UniPR1331 (3-30 μM, 24 h) maintains cells viability above 90% and inhibits TNFα release in mouse splenic lymphocytes treated with PMA (HY-18739) + Ionomycin (HY-13434)^[2].
UniPR1331 inhibits tube formation of human umbilical vein endothelial cells (HUVEC) (IC₅₀ = 2.9 μM) and human brain microvascular endothelial cells (HBMVEC) (IC₅₀ = 3.9 μM)^[3].
UniPR1331 (10 μM, 24 h) inhibits ephrin-A1-induced EphA2 phosphorylation in U87MG glioma cells and decreases EphA2 protein expression^[3].

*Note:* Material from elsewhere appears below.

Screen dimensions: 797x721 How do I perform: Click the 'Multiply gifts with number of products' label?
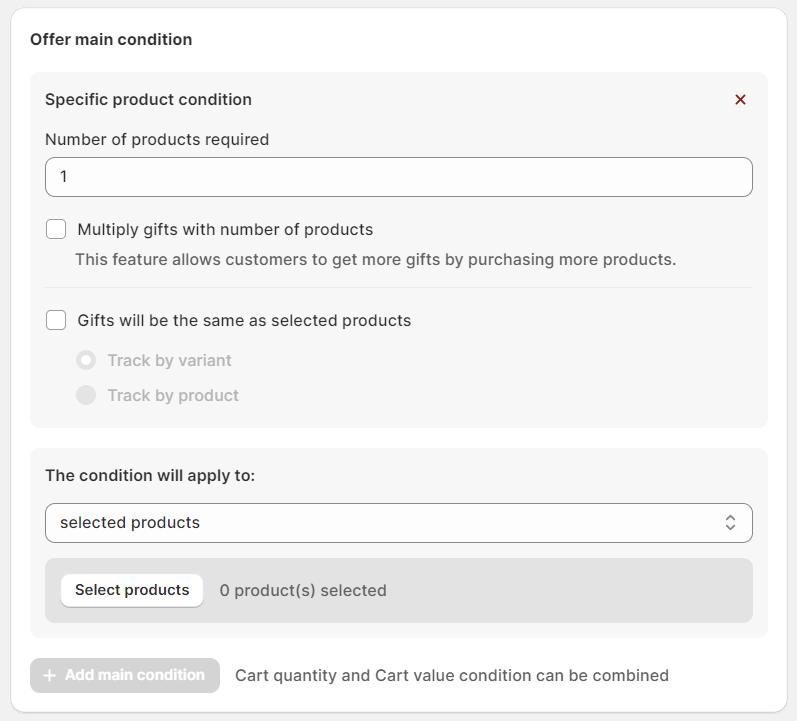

In Vivo:UniPR1331 (50 μM, perivitelline space injection, 48 h post-fertilization) reduces the number and total length of ectopic vessel sprouts in the zebrafish yolk membrane angiogenesis model injected with U251 glioblastoma cells^[1].
UniPR1331 (10-25 mg/kg, p.o.) shows anti-inflammation effect in the TNBS-induced colitis model of C57BL/6 mice^[2].
UniPR1331 (30 mg/kg, p.o., 5 days a week for 30 days) inhibits tumor growth and prolongs survival in CD1-nu/nu mice with U87MG glioma subcutaneous and intracranial xenografts^[3].